The rise of Result Oriented Work Environments, or ROWEs, across the globe has sparked a shift in organisational management and culture. Conceptualised by Cali Ressler and Jody Thompson in 2008, a ROWE fundamentally aims to make employees accountable for output instead of hours worked. Organisations from The GAP to the New Zealand Government are moving toward ROWEs in light of studies indicating increased productivity, worker satisfaction and reduced turnover.
While the ADF has shown willingness to modernise its personnel management, through initiatives such as flexible work arrangements and SERCAT mobility, pursuing a ROWE in the barracks environment should be a seriously considered concept.
At its core, a ROWE seeks to shift the mindset of ‘I work from 9-5 to achieve output’ to ‘I work as needed to achieve my goals’. Much of this push has been backed by studies indicating that the typical 8 hour work day doesn’t effectively maximise employee productivity. In the civilian sector this means an office worker may only need to be at work 4 days a week to meet Key Performance Indicators (KPIs) – something recently proposed by the Japanese Government.
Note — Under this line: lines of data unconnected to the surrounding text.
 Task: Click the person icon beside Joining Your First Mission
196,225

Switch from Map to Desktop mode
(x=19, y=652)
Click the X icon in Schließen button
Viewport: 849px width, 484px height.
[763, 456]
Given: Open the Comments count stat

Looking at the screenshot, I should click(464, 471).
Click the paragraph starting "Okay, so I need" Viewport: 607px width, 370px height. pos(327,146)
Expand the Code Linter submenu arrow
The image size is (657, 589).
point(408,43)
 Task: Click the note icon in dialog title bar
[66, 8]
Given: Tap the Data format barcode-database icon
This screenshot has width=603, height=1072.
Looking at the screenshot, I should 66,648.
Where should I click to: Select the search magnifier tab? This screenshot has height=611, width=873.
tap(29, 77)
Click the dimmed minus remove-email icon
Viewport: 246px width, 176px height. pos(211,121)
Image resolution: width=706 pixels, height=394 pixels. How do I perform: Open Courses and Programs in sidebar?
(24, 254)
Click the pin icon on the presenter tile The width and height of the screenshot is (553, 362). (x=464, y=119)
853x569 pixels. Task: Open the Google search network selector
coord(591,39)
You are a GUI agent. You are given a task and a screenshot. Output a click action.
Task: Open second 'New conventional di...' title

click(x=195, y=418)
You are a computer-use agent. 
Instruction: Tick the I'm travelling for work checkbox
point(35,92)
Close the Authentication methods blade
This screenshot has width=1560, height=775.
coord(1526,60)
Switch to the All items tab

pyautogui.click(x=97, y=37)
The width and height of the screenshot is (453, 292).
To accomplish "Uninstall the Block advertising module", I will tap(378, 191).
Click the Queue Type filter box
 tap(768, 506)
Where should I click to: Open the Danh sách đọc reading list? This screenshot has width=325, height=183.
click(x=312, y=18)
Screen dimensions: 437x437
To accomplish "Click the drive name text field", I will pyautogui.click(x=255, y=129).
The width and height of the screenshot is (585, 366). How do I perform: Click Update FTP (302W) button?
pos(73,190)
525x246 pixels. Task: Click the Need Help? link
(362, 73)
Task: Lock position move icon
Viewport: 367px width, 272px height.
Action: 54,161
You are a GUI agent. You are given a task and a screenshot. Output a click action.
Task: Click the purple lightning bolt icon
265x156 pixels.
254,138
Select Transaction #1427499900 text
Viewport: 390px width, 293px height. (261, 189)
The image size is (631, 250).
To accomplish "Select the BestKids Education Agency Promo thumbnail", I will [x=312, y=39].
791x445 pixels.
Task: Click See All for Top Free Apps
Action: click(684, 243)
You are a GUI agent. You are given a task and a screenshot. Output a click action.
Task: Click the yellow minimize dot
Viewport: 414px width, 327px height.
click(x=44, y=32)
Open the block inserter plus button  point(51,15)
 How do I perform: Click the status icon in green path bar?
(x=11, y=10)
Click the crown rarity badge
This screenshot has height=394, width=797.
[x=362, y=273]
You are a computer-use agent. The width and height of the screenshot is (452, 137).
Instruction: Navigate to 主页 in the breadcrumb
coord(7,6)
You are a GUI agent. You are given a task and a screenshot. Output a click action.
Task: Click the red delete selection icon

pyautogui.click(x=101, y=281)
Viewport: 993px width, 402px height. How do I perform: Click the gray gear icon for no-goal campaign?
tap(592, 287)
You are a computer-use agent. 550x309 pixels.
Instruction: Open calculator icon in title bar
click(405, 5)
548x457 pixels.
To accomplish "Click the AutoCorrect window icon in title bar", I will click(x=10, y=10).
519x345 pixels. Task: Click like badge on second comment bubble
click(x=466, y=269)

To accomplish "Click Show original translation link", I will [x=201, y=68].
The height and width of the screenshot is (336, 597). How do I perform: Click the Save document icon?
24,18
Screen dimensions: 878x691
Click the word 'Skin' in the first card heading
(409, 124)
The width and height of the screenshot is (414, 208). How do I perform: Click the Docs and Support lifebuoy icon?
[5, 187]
Alternatively, employees may be able to achieve their KPIs while starting work at 10am everyday – the onus is on the employee to determine how and when to work in pursuit of required output.
The unique roles and responsibilities of ADF members would require selective implementation of a ROWE. Unlike typical office workers, ADF employees are charged with the defence of the nation – a task which is continuous and not limited to a certain window each day. Resultantly, certain units and tasks are unsuitable for a ROWE. An example are those force elements expected to be on constant alert such as: Army’s ready brigades, deployed Navy vessels, or many of the RAAF’s operational aircraft.
However, beyond this there exists the potential for units that operate in a barracks environment to adopt the principals of a ROWE in pursuit of increased productivity and satisfaction. The four key elements of a ROWE will be explained below in terms of their applicability to the ADF.
Employees must understand what their role is in the company
The ADF does a thorough job of ensuring members understand their role in each unit. The training provided to ADF members throughout their entire careers is often far more than is afforded to typical private sector workers. Additionally, the presence of an overt military hierarchy reinforces where members sit and subsequently what their role should be. The combination of training and hierarchy allows a Navy cook, for example, to understand what their role at their unit should be given their rank and position.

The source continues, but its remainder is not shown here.